On 2020-10-25, at 5:25 AM, Konstantin Khomoutov <kos...@bswap.ru> wrote:

> Aren't you using Git in a way it wasn't supposed to be used? ;-)
> Git is indeed a content-addressable filesystem in its core

"In a way it wasn't supposed to be used" implies that there is a way it was 
supposed to be used. If there is such a way, I've never seen it documented.

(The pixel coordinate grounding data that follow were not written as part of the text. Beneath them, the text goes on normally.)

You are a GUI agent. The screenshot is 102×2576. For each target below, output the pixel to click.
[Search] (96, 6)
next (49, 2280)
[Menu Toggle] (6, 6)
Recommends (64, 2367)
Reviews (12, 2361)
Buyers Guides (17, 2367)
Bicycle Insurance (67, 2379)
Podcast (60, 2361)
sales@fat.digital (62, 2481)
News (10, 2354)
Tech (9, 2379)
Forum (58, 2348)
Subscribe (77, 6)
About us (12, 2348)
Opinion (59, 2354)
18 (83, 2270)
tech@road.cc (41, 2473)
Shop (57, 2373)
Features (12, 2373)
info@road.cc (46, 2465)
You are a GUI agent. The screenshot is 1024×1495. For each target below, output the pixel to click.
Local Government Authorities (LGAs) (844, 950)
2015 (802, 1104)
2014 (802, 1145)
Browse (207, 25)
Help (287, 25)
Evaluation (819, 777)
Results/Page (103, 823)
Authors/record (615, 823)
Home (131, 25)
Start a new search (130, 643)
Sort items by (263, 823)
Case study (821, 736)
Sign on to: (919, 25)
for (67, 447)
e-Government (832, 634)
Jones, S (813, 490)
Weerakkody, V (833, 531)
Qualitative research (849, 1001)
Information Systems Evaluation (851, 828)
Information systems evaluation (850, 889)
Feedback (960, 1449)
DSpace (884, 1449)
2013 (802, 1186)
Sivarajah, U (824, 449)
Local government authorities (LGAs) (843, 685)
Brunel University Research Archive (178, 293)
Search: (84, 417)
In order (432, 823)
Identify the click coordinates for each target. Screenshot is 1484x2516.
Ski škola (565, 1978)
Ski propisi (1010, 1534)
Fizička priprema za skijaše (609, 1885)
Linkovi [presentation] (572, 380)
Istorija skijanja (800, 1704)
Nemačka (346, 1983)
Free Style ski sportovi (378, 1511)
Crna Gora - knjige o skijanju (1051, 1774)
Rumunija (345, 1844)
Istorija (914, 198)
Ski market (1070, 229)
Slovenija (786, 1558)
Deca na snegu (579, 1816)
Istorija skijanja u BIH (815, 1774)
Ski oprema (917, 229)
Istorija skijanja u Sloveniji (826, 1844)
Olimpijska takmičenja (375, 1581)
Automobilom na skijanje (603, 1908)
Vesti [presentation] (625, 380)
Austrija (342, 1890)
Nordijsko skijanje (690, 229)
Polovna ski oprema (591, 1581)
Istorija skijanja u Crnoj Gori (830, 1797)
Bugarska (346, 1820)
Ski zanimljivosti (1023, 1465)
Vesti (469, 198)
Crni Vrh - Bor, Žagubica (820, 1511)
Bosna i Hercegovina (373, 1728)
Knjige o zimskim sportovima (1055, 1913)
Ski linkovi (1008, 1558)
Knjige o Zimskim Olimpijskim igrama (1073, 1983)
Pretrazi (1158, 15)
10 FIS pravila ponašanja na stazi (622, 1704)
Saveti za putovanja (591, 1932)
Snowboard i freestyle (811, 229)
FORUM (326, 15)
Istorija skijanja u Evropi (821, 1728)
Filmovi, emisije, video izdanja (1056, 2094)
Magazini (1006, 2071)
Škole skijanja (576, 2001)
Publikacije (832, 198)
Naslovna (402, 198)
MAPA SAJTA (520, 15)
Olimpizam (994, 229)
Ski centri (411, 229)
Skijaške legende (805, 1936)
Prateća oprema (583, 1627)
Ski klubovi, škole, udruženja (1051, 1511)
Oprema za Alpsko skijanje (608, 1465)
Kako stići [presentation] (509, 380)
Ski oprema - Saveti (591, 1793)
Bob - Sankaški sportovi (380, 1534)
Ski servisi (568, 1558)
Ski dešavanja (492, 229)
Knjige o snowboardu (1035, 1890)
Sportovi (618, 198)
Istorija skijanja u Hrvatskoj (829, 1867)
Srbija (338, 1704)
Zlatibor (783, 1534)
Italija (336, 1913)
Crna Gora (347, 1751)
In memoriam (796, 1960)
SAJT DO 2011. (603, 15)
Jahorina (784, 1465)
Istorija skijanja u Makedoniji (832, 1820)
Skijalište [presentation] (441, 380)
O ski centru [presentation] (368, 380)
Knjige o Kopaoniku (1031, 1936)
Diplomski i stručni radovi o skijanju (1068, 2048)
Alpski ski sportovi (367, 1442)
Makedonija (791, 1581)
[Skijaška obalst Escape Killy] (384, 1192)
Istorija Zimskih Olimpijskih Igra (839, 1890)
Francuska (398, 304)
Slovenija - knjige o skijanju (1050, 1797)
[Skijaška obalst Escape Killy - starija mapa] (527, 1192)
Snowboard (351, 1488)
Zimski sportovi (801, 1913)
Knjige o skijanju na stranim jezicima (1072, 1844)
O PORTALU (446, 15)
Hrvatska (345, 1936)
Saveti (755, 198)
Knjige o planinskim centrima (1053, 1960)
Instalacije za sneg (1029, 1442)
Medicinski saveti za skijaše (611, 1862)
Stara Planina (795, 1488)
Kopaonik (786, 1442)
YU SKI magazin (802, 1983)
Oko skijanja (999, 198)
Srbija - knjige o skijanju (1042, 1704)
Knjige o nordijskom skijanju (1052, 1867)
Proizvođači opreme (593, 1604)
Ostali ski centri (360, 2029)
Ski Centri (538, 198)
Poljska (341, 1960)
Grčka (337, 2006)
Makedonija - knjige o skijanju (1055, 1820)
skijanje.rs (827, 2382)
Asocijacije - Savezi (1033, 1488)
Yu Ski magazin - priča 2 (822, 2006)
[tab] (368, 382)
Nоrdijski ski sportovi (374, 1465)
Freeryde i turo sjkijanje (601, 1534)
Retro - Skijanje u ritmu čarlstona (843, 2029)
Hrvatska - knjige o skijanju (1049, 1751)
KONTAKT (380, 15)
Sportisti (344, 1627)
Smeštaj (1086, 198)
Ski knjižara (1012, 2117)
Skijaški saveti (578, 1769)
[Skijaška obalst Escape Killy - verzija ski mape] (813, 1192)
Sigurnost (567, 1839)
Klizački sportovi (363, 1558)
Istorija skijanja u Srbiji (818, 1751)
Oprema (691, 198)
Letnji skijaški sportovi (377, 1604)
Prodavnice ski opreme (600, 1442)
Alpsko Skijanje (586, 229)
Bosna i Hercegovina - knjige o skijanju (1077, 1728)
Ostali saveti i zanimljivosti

Git, to me at least, seems like the assembly language / virtual machine for an 
immutable system of datablobs, that has a "file system" of sorts layered on top 
of that (well, more accurately, many many file systems that all share the same 
datablobs). At the lowest level, as long as one of the reachable filetrees has 
a reference to a datablob somewhere, then that datablob will not be garbage 
collected -- but if you disable the garbage collection system, or use a custom 
one, then arbitrary datablobs not even referenced in a git file tree can be 
stored in the packs.

Built on top of this, like the C language, is a version control system, that 
seems like the assembly language of VCS systems. For anything that you want to 
do, there's multiple ways to do it. Rules for how you set up a bunch of 
repositories for many developers to work together on a project are numerous, 
all different, and the procedures and best practices at one place might be 
different at another place,
depending on whether you have a "privileged publishing master" or not.
Depending on whether or not each person treats their own "master" as their own 
version, or if "master" is the shared current best version and everyone has 
their own forks off that.
Depending on whether or not you are set up for a triangle flow, and which 
version of triangle flow you use.
Depending on whether or not you do plain rebasing, or imerge-based rebase with 
history.
Depending on whether or not you use the "git flow" branching system, or some 
other branching system.
Depending on whether or not you do squashed merges.
Etc.

There are too many different "how do I use git as a VCS" options, and frankly, 
I've never seen a really good "best practices" that covers all the bases. Just 
that what you want to be able to do with git determines which of the many ways 
to do things you will do -- and if there is a "If this is your goal, then this 
is your setup" document that addresses the many different "this is what I want 
to be able to do", I haven't seen it.